## What the task requires
For this exercise, print only the lines from the one containing "Coach Pitch Supplemental Rules (171, 1089)" through the end of the material below, exactly as given.

== Segment start ==

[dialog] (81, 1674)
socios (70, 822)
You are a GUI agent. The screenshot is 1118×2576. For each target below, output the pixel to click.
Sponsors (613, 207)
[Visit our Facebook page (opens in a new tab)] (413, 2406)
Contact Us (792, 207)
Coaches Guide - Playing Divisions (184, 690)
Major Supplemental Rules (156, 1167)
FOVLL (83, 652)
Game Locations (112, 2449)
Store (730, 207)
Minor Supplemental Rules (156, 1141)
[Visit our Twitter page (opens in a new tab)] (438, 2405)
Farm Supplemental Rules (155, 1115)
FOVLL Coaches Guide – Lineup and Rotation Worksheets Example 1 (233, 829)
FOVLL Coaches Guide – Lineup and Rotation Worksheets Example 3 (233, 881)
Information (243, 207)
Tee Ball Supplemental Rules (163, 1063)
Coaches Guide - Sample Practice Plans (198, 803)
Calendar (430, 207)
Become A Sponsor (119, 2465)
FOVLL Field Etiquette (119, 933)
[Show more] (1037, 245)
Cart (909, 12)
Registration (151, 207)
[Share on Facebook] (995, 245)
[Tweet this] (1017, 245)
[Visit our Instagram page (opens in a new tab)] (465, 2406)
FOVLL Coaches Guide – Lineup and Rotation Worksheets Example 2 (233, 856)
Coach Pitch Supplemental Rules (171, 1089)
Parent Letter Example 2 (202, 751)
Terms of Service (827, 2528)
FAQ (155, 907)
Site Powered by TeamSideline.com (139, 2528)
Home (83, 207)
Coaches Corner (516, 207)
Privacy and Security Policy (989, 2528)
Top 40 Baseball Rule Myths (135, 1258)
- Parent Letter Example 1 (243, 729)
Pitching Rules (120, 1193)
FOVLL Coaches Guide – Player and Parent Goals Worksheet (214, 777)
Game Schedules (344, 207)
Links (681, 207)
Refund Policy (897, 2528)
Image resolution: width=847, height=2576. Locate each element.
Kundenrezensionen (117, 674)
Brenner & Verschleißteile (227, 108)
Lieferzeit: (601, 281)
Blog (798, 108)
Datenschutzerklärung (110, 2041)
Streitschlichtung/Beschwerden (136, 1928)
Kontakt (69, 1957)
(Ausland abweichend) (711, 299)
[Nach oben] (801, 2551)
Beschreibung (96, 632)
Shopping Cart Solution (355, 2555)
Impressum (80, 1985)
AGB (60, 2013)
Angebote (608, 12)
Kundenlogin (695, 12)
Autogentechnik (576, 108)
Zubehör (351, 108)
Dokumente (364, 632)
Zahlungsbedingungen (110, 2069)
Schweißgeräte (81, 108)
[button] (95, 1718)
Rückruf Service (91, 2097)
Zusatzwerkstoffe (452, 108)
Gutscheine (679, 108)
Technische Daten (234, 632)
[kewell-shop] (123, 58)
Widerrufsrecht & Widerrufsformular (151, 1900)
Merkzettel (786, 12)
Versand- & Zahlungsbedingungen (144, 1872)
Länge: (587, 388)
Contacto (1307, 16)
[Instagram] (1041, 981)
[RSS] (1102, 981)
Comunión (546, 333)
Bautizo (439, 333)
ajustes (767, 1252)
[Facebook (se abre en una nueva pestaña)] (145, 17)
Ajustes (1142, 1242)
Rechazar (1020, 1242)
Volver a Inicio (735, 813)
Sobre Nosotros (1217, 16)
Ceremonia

== Segment end ==

## Answer to the exercise
Coach Pitch Supplemental Rules (171, 1089)
Parent Letter Example 2 (202, 751)
Terms of Service (827, 2528)
FAQ (155, 907)
Site Powered by TeamSideline.com (139, 2528)
Home (83, 207)
Coaches Corner (516, 207)
Privacy and Security Policy (989, 2528)
Top 40 Baseball Rule Myths (135, 1258)
- Parent Letter Example 1 (243, 729)
Pitching Rules (120, 1193)
FOVLL Coaches Guide – Player and Parent Goals Worksheet (214, 777)
Game Schedules (344, 207)
Links (681, 207)
Refund Policy (897, 2528)
Image resolution: width=847, height=2576. Locate each element.
Kundenrezensionen (117, 674)
Brenner & Verschleißteile (227, 108)
Lieferzeit: (601, 281)
Blog (798, 108)
Datenschutzerklärung (110, 2041)
Streitschlichtung/Beschwerden (136, 1928)
Kontakt (69, 1957)
(Ausland abweichend) (711, 299)
[Nach oben] (801, 2551)
Beschreibung (96, 632)
Shopping Cart Solution (355, 2555)
Impressum (80, 1985)
AGB (60, 2013)
Angebote (608, 12)
Kundenlogin (695, 12)
Autogentechnik (576, 108)
Zubehör (351, 108)
Dokumente (364, 632)
Zahlungsbedingungen (110, 2069)
Schweißgeräte (81, 108)
[button] (95, 1718)
Rückruf Service (91, 2097)
Zusatzwerkstoffe (452, 108)
Gutscheine (679, 108)
Technische Daten (234, 632)
[kewell-shop] (123, 58)
Widerrufsrecht & Widerrufsformular (151, 1900)
Merkzettel (786, 12)
Versand- & Zahlungsbedingungen (144, 1872)
Länge: (587, 388)
Contacto (1307, 16)
[Instagram] (1041, 981)
[RSS] (1102, 981)
Comunión (546, 333)
Bautizo (439, 333)
ajustes (767, 1252)
[Facebook (se abre en una nueva pestaña)] (145, 17)
Ajustes (1142, 1242)
Rechazar (1020, 1242)
Volver a Inicio (735, 813)
Sobre Nosotros (1217, 16)
Ceremonia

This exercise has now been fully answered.